$X\sim N(2,3^2)$
How do you find $b$ where $P(-b<X<b)=0.95$ other than trial and error? You can't directly transform to $z$ because if you find an appropriate $z$, transforming back will give you the difference between $b$ and $z$, not $\pm z$.
I know it's a simple question but I'm stuck in a rut.
I don't think there's a purely analytical way to do this, but perhaps I can offer something a little more systematic than guess and check:
Lets first consider the much simpler problem of a mean $0$ normal RV with variance $9$.

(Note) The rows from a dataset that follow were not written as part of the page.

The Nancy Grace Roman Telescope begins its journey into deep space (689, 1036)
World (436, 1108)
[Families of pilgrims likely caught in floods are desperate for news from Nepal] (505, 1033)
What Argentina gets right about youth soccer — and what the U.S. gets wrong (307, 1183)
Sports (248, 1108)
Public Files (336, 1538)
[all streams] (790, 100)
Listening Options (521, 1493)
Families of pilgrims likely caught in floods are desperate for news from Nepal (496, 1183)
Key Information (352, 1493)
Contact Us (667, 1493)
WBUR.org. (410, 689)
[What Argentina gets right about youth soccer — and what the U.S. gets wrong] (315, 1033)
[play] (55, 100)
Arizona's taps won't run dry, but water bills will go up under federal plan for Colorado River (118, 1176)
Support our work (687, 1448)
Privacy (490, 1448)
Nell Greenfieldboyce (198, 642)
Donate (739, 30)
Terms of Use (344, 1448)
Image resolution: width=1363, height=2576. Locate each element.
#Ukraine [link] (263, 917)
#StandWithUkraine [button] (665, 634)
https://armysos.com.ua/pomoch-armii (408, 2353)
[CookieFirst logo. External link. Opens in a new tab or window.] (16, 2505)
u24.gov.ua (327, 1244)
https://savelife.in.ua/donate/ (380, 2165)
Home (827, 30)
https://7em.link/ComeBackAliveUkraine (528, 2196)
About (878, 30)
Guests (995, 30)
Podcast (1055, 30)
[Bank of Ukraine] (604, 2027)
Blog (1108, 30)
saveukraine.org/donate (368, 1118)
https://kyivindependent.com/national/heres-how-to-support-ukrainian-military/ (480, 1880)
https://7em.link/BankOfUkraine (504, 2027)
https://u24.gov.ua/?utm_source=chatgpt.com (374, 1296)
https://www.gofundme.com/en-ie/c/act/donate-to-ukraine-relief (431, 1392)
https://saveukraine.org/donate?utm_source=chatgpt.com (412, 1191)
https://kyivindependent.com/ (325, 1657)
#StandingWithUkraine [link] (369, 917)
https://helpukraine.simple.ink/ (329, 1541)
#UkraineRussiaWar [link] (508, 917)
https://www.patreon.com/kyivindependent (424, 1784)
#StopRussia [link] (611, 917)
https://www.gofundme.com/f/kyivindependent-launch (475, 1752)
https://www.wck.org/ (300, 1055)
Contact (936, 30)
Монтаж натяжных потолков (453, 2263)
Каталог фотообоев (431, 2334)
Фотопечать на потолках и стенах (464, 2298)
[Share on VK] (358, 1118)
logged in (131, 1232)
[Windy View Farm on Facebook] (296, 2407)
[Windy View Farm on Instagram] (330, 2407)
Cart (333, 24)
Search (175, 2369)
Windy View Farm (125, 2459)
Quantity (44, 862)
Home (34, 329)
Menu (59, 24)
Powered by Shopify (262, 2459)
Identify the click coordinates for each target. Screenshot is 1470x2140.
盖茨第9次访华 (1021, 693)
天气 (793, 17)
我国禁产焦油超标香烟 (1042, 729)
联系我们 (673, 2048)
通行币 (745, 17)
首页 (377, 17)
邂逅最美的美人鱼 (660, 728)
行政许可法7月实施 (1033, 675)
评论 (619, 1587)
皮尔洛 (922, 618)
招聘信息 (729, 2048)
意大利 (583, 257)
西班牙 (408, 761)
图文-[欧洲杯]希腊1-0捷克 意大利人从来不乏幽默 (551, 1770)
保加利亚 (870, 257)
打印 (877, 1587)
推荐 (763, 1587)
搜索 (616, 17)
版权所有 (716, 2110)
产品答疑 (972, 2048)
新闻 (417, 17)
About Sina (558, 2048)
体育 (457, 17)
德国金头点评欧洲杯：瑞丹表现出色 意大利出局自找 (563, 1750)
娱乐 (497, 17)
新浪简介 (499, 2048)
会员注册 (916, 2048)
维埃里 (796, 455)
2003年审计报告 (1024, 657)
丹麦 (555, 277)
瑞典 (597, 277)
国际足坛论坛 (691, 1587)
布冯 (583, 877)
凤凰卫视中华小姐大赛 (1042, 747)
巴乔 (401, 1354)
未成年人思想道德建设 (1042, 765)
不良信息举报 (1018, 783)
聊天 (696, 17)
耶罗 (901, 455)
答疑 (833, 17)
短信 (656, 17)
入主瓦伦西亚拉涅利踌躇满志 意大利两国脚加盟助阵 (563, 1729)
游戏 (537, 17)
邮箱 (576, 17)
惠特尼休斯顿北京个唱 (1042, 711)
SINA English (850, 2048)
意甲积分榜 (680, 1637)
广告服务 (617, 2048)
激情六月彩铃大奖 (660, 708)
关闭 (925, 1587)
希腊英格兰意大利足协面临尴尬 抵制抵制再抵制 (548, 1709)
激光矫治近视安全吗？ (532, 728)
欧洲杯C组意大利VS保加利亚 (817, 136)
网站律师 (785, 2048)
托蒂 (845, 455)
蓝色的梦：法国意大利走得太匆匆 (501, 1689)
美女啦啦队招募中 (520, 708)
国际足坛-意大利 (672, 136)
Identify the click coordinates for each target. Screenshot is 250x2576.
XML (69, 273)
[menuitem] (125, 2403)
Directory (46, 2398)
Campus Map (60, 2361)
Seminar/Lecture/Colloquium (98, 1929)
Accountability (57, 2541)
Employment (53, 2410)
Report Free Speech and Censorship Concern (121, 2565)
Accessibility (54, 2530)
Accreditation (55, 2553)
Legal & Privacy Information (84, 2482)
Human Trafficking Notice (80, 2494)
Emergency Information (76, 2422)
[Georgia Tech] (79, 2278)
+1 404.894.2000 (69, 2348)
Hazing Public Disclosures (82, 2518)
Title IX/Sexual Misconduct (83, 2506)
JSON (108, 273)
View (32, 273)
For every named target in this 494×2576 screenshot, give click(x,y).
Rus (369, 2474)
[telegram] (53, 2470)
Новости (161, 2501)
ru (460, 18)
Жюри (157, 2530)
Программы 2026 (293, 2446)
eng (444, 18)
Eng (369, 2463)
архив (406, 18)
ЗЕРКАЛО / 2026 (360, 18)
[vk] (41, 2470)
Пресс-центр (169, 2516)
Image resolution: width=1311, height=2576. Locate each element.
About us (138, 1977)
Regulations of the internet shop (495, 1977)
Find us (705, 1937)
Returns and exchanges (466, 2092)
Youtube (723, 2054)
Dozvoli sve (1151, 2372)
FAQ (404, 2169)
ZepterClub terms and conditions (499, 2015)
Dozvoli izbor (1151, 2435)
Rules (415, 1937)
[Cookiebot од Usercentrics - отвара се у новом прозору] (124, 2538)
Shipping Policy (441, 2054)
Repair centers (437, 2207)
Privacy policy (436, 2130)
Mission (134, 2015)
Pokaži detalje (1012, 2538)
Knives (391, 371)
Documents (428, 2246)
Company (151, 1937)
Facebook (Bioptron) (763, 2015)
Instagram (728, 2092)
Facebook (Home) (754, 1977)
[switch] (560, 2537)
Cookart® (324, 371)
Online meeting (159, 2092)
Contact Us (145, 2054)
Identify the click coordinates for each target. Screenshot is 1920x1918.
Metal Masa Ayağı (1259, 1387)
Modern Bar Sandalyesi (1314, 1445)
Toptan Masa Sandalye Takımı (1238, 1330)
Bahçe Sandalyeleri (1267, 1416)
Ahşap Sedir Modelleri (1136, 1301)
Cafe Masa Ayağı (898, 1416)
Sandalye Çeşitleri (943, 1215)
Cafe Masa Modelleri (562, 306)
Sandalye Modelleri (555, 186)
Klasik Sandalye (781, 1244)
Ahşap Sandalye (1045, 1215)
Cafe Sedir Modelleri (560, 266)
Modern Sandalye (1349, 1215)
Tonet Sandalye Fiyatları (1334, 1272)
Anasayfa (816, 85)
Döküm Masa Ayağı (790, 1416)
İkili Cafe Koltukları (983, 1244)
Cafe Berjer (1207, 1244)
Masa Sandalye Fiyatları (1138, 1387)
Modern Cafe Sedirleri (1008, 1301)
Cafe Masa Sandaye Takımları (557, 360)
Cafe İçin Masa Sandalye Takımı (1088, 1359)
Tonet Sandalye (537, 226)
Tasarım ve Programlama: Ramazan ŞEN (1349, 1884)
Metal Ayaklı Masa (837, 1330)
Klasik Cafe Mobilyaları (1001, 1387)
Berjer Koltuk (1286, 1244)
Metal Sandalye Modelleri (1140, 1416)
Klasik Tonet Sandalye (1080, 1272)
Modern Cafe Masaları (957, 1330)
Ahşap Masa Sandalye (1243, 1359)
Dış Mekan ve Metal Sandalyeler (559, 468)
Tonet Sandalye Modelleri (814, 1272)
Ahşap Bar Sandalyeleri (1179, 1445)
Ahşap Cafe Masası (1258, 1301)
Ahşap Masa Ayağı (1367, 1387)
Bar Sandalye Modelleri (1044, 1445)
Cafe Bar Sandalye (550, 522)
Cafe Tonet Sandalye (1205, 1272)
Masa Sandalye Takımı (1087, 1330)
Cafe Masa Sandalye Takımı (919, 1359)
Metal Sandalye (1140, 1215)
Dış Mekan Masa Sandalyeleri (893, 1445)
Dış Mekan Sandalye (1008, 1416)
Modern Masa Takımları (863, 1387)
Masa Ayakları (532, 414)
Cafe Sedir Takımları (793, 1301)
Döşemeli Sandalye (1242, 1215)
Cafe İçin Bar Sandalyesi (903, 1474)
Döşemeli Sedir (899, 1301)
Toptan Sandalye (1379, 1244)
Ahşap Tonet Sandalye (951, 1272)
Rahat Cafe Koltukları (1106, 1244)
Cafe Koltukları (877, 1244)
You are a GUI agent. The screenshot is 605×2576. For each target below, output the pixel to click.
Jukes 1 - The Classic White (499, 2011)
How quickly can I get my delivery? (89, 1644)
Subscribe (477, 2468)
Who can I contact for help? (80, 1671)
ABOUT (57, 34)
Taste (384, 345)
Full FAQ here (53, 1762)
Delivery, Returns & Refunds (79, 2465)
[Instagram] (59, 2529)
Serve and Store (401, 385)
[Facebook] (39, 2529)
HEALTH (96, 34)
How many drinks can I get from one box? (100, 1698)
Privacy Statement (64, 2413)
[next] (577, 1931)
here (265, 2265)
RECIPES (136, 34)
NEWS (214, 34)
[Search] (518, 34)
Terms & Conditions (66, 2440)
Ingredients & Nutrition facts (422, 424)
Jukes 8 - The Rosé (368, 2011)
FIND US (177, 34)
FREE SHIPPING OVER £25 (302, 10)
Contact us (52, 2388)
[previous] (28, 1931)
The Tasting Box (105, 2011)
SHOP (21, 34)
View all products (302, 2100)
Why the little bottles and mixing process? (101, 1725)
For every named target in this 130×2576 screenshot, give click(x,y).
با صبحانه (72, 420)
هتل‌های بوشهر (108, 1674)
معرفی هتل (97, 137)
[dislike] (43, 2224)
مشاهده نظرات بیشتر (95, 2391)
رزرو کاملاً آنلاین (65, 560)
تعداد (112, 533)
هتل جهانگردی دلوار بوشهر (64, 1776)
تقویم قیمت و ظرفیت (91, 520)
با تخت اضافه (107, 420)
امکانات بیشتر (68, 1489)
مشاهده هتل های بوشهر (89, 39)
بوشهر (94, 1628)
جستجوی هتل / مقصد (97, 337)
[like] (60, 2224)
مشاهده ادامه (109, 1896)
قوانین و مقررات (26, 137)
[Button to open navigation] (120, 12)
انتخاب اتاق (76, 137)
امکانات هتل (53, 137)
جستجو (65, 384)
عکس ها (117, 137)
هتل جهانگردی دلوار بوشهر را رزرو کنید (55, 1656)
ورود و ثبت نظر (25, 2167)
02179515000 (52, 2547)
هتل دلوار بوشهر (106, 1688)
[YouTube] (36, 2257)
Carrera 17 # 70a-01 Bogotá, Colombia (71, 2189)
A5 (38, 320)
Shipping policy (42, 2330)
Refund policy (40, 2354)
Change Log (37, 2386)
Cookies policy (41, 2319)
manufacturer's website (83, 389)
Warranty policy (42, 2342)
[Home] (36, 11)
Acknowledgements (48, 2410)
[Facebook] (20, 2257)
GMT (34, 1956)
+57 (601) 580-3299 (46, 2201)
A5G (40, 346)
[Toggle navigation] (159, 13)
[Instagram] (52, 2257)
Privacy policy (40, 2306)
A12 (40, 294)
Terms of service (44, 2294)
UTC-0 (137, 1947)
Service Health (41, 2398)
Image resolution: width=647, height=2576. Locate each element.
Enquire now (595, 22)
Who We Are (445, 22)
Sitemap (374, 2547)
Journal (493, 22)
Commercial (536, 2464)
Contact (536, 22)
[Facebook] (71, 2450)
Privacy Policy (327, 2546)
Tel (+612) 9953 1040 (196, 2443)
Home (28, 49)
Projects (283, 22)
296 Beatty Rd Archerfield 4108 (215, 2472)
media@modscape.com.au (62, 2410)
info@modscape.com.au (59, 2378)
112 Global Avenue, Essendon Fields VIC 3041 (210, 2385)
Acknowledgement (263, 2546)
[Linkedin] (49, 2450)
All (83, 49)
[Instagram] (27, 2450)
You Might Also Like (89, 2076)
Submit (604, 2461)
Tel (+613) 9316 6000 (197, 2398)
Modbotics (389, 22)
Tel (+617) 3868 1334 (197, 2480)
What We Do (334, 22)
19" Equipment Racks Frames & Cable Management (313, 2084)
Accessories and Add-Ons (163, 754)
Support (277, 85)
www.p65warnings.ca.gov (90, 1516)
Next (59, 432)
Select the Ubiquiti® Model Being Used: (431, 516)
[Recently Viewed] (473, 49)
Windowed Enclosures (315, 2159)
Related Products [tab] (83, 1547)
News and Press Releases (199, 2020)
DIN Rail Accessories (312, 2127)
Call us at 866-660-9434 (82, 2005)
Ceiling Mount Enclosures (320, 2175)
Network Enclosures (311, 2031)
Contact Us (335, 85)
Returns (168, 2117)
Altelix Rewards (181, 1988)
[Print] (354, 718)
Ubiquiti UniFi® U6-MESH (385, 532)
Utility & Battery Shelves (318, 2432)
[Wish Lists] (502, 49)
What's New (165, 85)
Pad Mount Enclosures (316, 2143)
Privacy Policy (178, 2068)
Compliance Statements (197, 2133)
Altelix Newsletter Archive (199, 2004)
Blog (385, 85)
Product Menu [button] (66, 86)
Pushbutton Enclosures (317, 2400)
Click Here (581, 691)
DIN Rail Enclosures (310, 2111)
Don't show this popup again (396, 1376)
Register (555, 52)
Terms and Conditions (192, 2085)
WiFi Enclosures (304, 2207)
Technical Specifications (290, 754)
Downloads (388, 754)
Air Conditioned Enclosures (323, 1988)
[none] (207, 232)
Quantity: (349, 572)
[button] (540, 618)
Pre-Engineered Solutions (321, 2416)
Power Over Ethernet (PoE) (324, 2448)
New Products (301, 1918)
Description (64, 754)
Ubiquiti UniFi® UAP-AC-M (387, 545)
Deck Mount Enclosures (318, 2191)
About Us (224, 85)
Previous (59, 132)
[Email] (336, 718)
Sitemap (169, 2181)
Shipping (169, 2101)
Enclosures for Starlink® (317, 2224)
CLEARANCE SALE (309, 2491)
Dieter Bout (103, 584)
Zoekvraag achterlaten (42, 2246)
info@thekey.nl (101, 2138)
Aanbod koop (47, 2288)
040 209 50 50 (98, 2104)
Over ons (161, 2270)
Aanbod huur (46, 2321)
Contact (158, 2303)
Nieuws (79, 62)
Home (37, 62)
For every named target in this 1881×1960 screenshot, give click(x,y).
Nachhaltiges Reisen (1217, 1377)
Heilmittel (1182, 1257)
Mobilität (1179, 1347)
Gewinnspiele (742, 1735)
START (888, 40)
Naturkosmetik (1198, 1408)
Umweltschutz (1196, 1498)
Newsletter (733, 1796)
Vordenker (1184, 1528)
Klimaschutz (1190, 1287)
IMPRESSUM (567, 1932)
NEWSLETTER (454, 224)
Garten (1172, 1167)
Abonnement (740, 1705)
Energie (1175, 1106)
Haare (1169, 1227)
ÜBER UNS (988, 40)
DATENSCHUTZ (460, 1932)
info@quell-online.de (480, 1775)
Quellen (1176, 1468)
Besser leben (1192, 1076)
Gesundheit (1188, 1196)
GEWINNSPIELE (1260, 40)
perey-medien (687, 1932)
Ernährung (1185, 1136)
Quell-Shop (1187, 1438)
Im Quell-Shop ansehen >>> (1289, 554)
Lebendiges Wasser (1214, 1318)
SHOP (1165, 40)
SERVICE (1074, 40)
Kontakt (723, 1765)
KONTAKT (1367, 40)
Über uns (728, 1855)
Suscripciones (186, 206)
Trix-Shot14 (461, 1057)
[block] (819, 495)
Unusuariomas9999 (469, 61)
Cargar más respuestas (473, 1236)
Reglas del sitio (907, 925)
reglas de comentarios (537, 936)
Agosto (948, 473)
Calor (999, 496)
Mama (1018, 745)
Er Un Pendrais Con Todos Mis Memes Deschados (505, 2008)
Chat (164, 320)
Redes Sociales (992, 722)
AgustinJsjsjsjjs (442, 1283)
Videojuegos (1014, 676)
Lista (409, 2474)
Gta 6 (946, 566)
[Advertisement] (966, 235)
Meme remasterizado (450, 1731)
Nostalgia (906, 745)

In that case, we know from lookup tables that $b\approx 1.96\times 3$ will solve our problem. However, the shift upwards by two reduces the probability to:
$$P(-b<X<b)=\Phi\left(\frac{b-2}{3}\right)- \Phi\left(\frac{-b-2}{3}\right)<0.95$$
Now, lets augment this $b$ by another value $\delta>0$ so that:
$$P(-b<X<b)=\Phi\left(\frac{b-2+\delta}{3}\right)- \Phi\left(\frac{-b-2-\delta}{3}\right)=0.95$$
Therefore, you can simply solve (numerically), the equation above (I did it using Excel's Goal Seek) as a function of $\delta$ to get 0.95. I got 6.967891559 from Excel, similar to you. Unfortunately, the Gaussian CDF is not an easy function to work with analytically.